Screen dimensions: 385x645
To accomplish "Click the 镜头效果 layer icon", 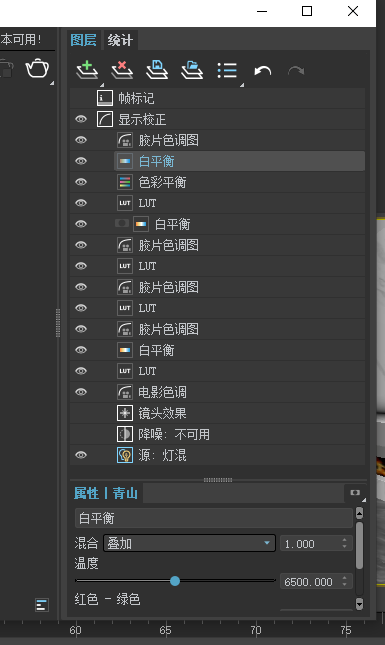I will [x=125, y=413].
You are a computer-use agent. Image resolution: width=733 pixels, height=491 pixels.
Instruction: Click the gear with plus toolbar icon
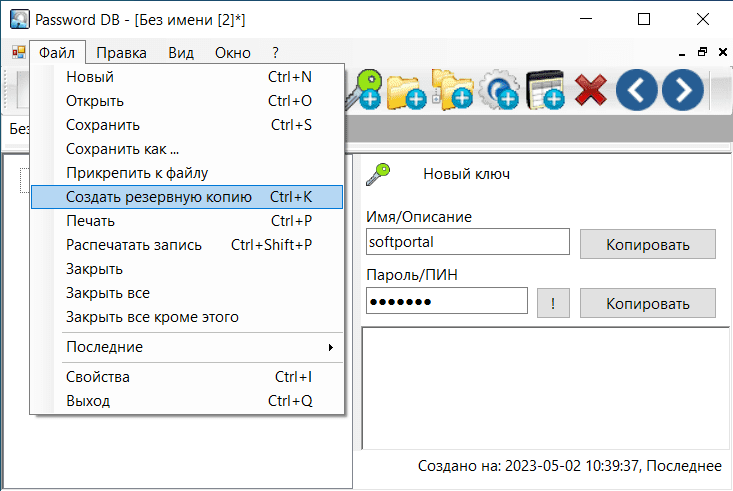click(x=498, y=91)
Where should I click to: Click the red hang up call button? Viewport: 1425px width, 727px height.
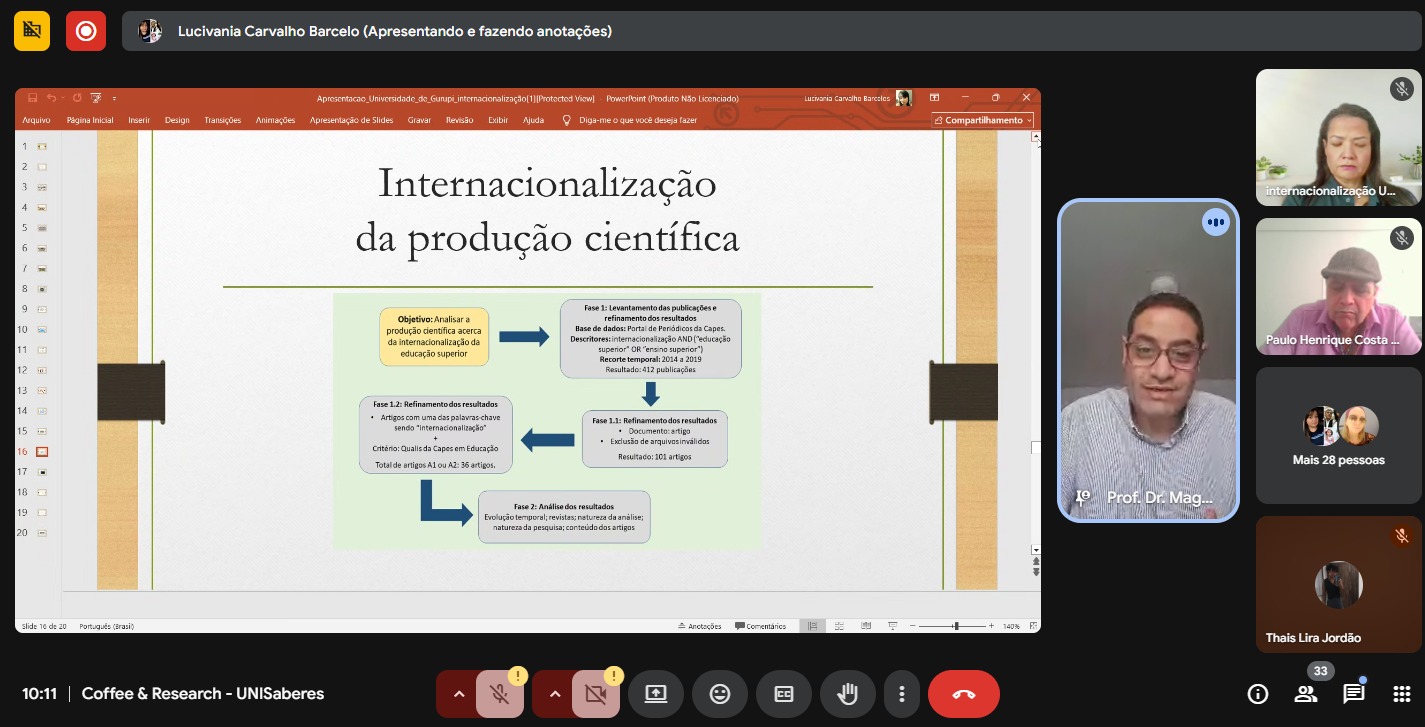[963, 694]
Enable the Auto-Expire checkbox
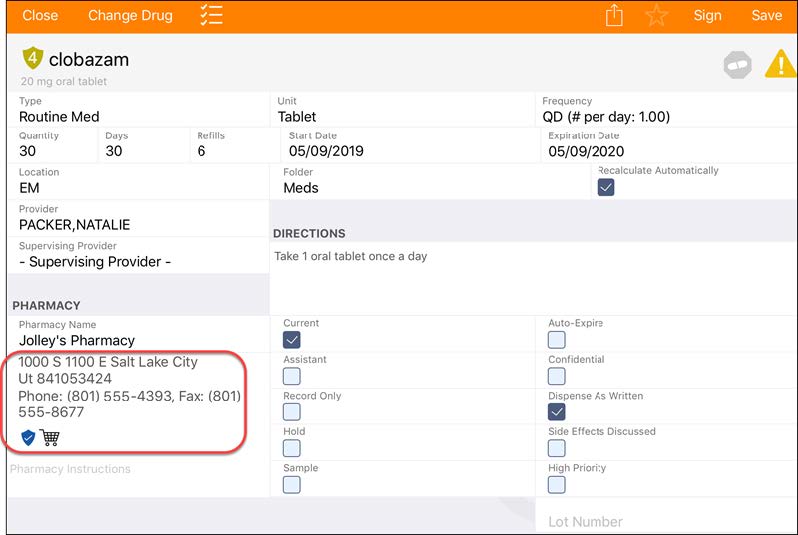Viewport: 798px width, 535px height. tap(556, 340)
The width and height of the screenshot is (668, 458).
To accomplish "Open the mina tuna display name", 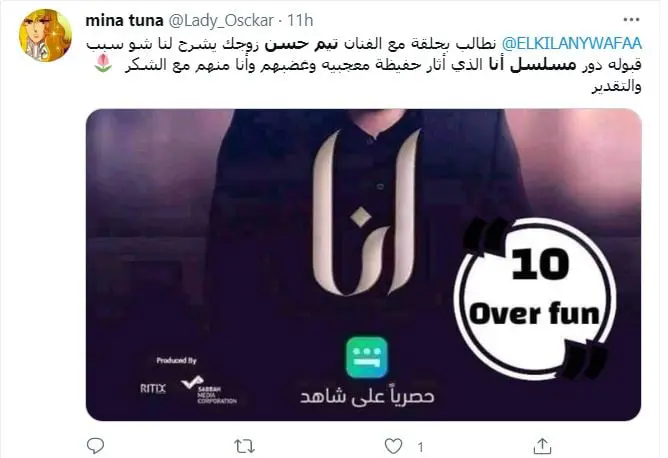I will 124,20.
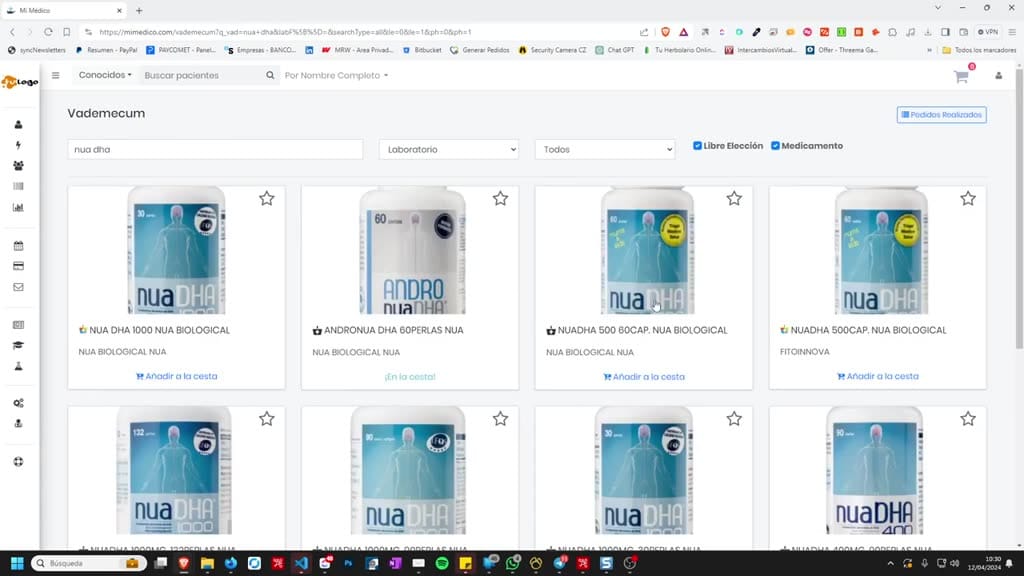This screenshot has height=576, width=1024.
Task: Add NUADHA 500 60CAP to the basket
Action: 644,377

-.-.-

▶ How to complete this task
Look above for the line with "Instruction: Click the" and the line with "The width and". Copy them and every line between, exactly, but no pictures.

▶ Written reply
Instruction: Click the gear with plus toolbar icon
click(x=498, y=91)
Where should I click to: Click the red hang up call button? Viewport: 1425px width, 727px height.
[963, 694]
Enable the Auto-Expire checkbox
Viewport: 798px width, 535px height. tap(556, 340)
The width and height of the screenshot is (668, 458).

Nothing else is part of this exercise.